Pendant plusieurs mois la guerre civile couve ainsi, menaçante. De part et d’autre on parade, on fait le coup de feu, mais l’effusion de sang reste minime ; on hésite à déchaîner le carnage. La tragédie s’accompagne de comédie, et le burlesque tient encore le pas sur le drame. Les forces régulières se défendent plus qu’elles ne ripostent. Le Gouvernement ne se décide pas à répondre aux coups par les coups. Il a mésestimé au début l’influence, la nocivité des rebelles ; il croit encore que le temps travaille en sa faveur, et il temporise, sûr pourtant d’avoir pour lui la majorité du pays. Il est craintif dans l’exercice de l’autorité, parce que l’autorité, sous les Anglais, avait en Erin trop mauvais renom. Il ne veut pas inaugurer la liberté irlandaise par le glaive, il redoute de faire des « martyrs, » et prétend vaincre par la patience, la modération, la force morale, comptant que le pays, éclairé et irrité par les violences républicaines, finira par réagir de lui-même : l’éducation politique par la rébellion !

Et surtout il a en lui cette faiblesse de n’être que « provisoire, » en attendant la ratification définitive du traité par le peuple. Il lui faut donc au plus tôt des élections, que les rebelles, conscients de ce qu’elles leur feront perdre, s’obstinent à refuser ou s’apprêtent à saboter. Enfin, en mai 1922, Collins arrive à conclure avec de Valera un arrangement en vue d’un appel au pays : sans interdire les candidatures indépendantes ou isolées, on présentera au corps électoral une liste commune de candidats officiels où partisans et adversaires du traité figureront en même nombre que dans la Dail actuelle.
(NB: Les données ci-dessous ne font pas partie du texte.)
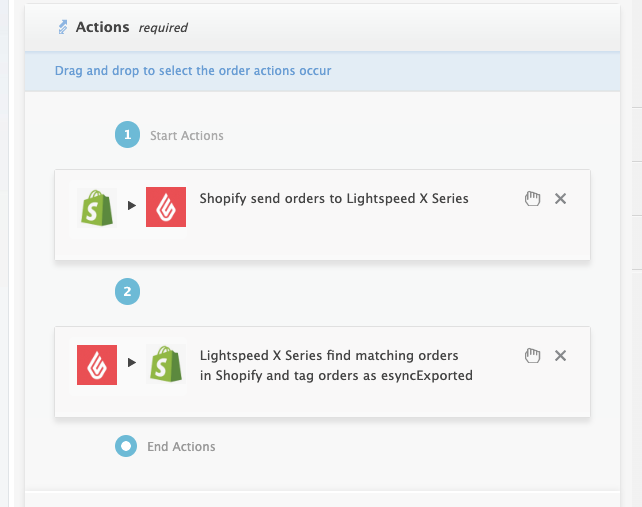
Task: Select the 'Shopify send orders to Lightspeed X Series' text
Action: (x=334, y=199)
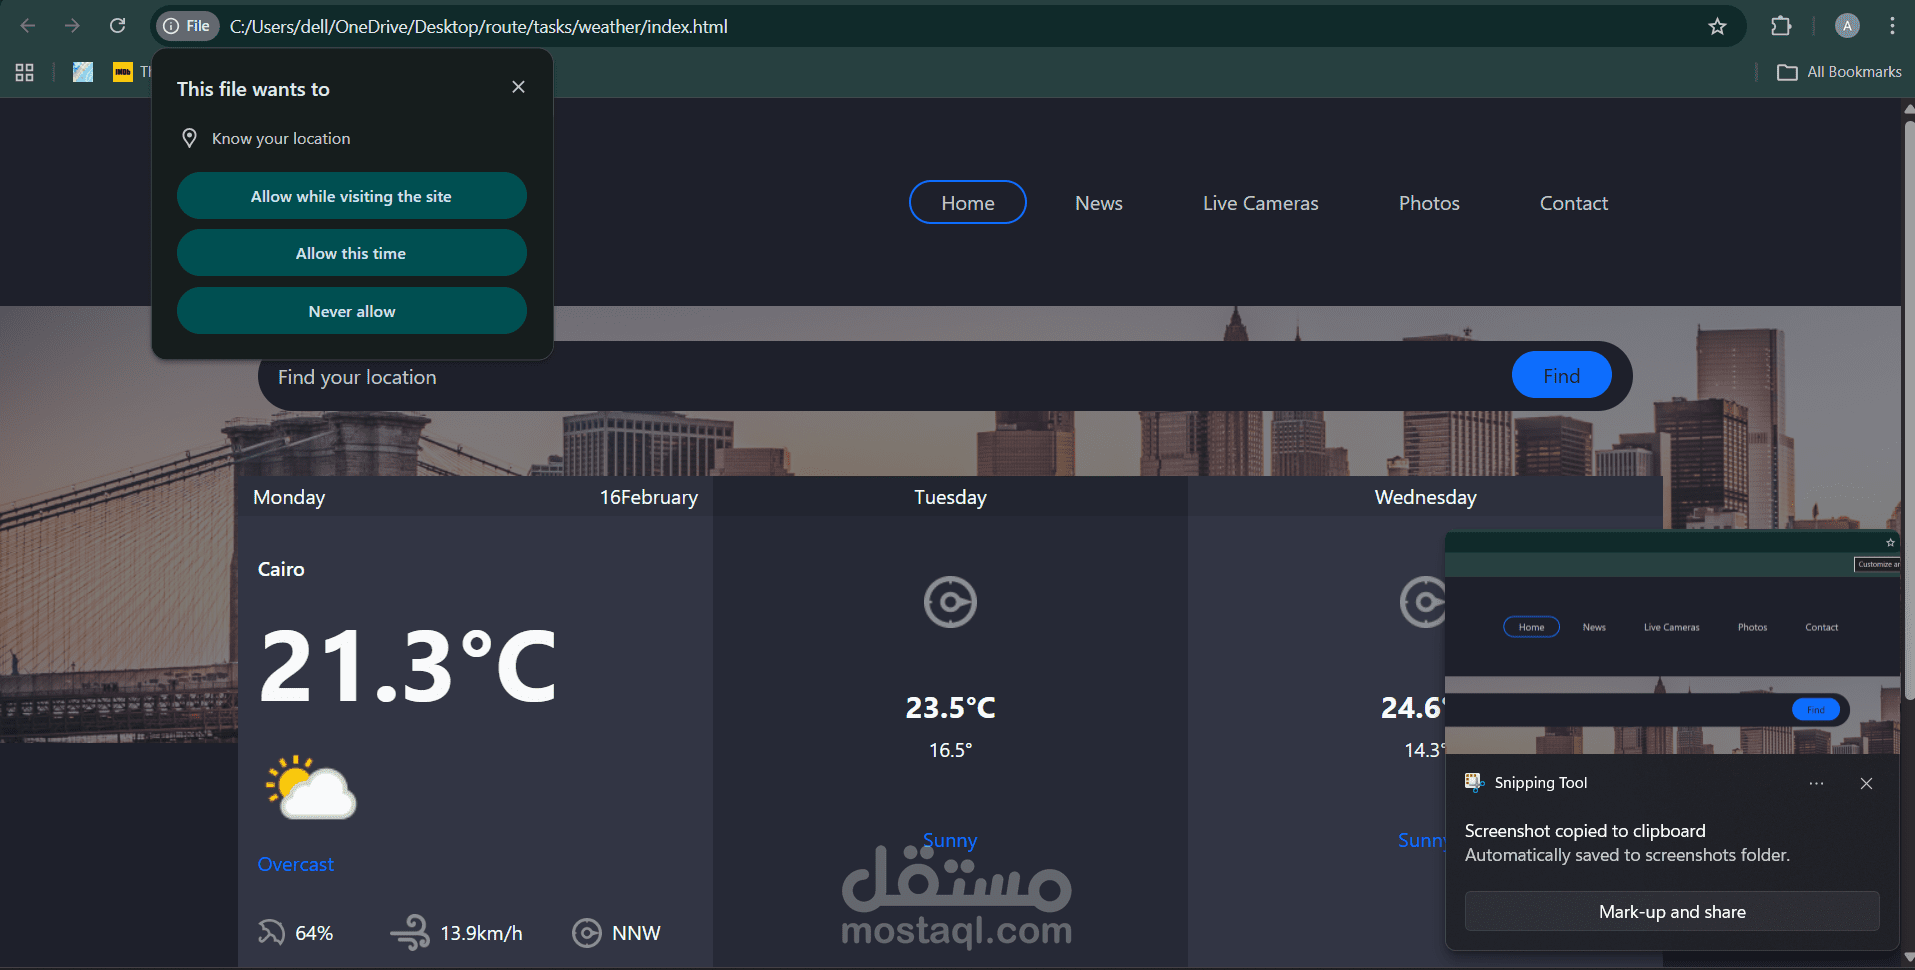
Task: Select Allow while visiting the site
Action: [x=351, y=196]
Les élections ont lieu sur cette base en juin, et malgré cette « coalition » favorable aux irréductibles, malgré la pression violente exercée par eux sur les électeurs, ils subissent comme il était prévu une grosse défaite : sur 126 élus ils ne sont que 36. Si la politique d’atermoiements de Griffith et de Collins a été néfaste pour la cause de l’ordre, elle leur a du moins permis de procéder, malgré l’opposition des républicains, à une consultation populaire, qui donne une belle majorité et une nouvelle autorité au Gouvernement provisoire, au parti de la paix et du traité.